6.5. Comparisons and recommendations

The data support the view that, in symptomatic patients with hip prostheses, three-phase bone imaging should be done first, and if the arterial and soft-tissue phases are negative, no leukocyte scan is needed. Positive results may be confirmed using 99mTc-leukocyte imaging with 24-hour images. Based on the present and previous observations, a practical approach to the diagnosis of hip prosthesis infections would include an initial screening of the patients with three-phase bone imaging, where a sensitivity of 100% and an accuracy of 80–90% can be achieved. Three-phase bone imaging is widely available and economical, and its radiation dose is low, especially when compared to 111In-labelled leukocyte imaging. With this approach, however, there would be a need for additional examinations in many patients. If the supplementary method were extended 99mTc-leukocyte imaging, 98% accuracy would be achieved, whereas 99mTc-ciprofloxacin imaging reached an accuracy of 97%. Use of 99mTc-leukocytes may, however, be less convenient due to the time-consuming blood handling with the associated risks of infection. Lack of 99mTc-ciprofloxacin uptake in normal bone marrow, which may sometimes be a confusing factor in the interpretation of leukocyte images, can also be considered an advantage related to this tracer. In addition, 99mTc-ciprofloxacin imaging is independent of the number and function of white blood cells and thus advantageous in patients with neutropaenia.
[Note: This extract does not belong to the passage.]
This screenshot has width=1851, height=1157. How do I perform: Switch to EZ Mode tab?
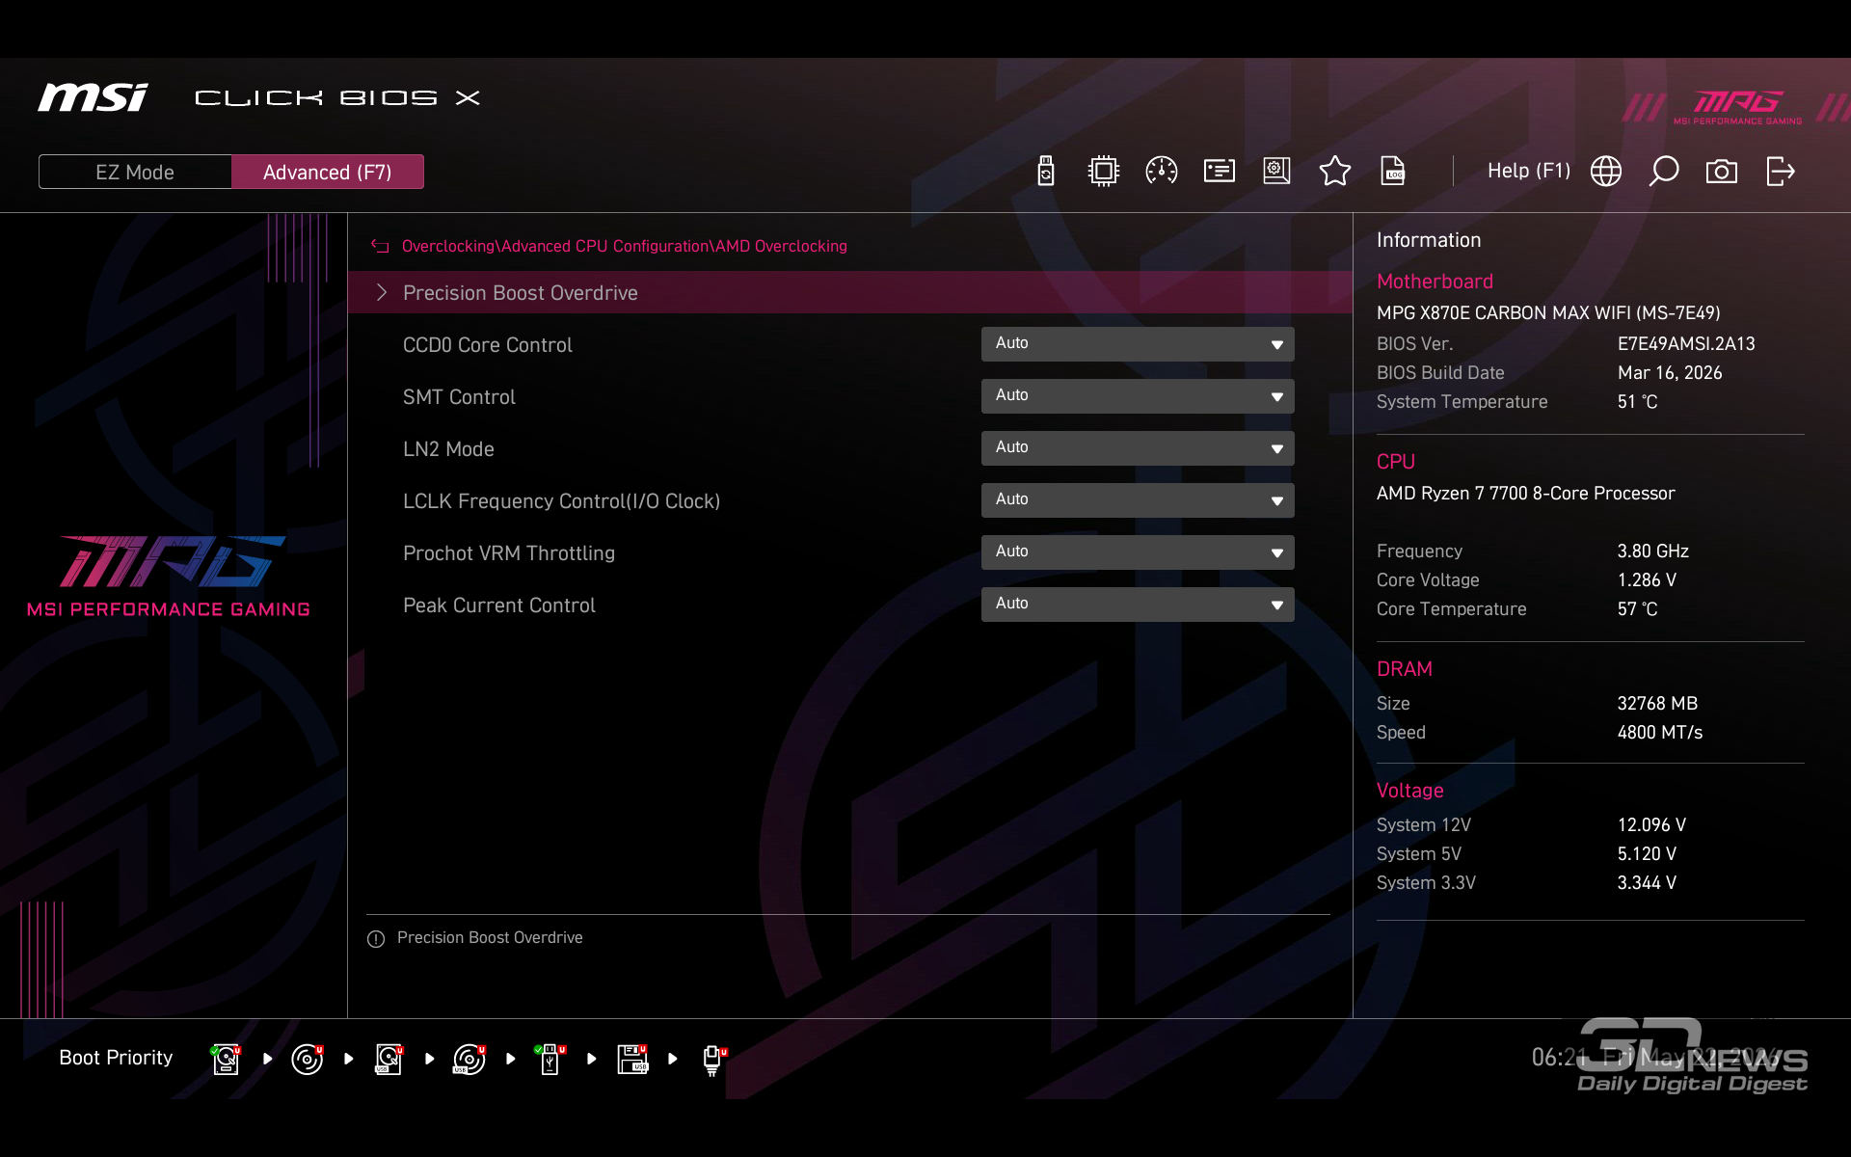point(135,172)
In symptomatic knee prosthesis patients, the arterial and soft-tissue phases of the three-phase bone imaging were almost always abnormal, and this method hence does not seem suitable for screening purposes. It would seem adequate to begin with 99mTc-leukocyte imaging with 24-hour images and to supplement this technique with comparative bone-metabolic and/or bone marrow imaging in positive cases. 99mTc-ciprofloxacin may also prove to be useful, although our patient series was too small to allow definitive conclusions.

In the future, other specific infection/inflammation tracers may also become available for studying patients with a suspicion of infection in their orthopaedic prostheses.